New Relic Adds Ability to Monitor AI Models to APM Platform
New Relic today added an ability to monitor artificial intelligence (AI) models to its application performance management (APM) platform.
Peter Pezaris, senior vice president for strategy and experience for New Relic, said as next-generation applications are built and deployed, it’s apparent most of them will incorporate multiple AI models. New Relic is extending its APM platform to make it simpler to monitor the behavior of those AI models within the context of an application, he added.
To achieve that goal, New Relic has added more than 50 integrations with frameworks and AI models to troubleshoot, compare and optimize different prompts and responses to address performance, cost, security and quality issues such as hallucinations, bias, toxicity and fairness.

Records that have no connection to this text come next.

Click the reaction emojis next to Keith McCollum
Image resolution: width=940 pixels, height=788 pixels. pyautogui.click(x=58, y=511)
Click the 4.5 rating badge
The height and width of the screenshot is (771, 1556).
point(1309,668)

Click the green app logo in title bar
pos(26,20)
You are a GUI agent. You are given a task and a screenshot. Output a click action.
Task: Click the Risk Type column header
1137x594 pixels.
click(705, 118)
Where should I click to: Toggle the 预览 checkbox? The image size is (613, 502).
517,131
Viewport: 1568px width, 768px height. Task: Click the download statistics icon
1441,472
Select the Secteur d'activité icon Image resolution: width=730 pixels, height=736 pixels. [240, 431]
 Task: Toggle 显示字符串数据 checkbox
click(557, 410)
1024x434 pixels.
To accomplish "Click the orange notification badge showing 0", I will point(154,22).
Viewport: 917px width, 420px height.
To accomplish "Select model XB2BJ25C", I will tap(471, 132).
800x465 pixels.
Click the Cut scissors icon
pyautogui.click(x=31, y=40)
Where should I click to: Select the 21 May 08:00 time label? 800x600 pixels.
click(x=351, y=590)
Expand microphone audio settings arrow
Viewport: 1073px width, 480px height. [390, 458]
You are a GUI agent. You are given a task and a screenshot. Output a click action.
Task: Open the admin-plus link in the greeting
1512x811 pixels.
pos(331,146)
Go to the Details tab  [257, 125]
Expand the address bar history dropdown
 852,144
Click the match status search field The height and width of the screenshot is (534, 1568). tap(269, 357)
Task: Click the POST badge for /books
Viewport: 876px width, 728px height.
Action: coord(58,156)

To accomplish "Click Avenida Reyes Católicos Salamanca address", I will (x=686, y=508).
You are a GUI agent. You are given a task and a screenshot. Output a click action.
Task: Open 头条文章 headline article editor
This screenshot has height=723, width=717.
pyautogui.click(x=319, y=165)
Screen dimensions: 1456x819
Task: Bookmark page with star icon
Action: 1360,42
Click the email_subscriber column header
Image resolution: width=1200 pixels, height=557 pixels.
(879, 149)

For example, response tracing for large language models (LLMs) can be applied using New Relic agent software to collect telemetry data that can be used to compare how different AI models are performing and responding to queries. Those results will provide immediate full visibility into the models, applications and infrastructure being used to provide complete visibility across the entire AI stack, said Pezaris.
That capability is going to prove crucial as developer use a mix of proprietary, open source and custom large language models (LLMs) alongside a range of other types of AI models to build and deploy applications, he added.
Organizations are likely to find themselves managing hundreds of AI models that either they or a third party developed. The challenge, as always, is bringing order to a potentially chaotic process that, in addition to wasting resources, represents a significant risk to the business given the potential for regulatory fines to be levied, noted Pezaris.
Each organization will need to determine for itself how best to construct workflows spanning data scientists, application developers, software engineers, cybersecurity teams and compliance specialists. Before too long, organizations will find themselves managing hundreds of AI models that might be integrated into thousands of applications. New Relic is essentially making a case for extending an existing APM platform to address that challenge rather than requiring organizations to acquire, deploy and maintain additional platforms.
Eventually, in addition to updating AI models, IT teams will find they are being regularly replaced as advances continue to be made at a fast and furious rate. Data science teams are now making AI models based on significantly larger parameters that make previous generations of models obsolete before they can even be deployed in production environments.
As a result, operationalizing AI is going to present DevOps teams with major challenges as they look to both tune application performance and ensure the results being generated are accurate and consistent. That latter issue is especially critical in enterprise application environments where the results generated by an AI model can’t vary from one query to the next.
It’s still early days in terms of how AI will be applied to applications, but as AI models join the pantheon of artifacts DevOps teams need to manage, application development and deployment are about to become much more complex to manage.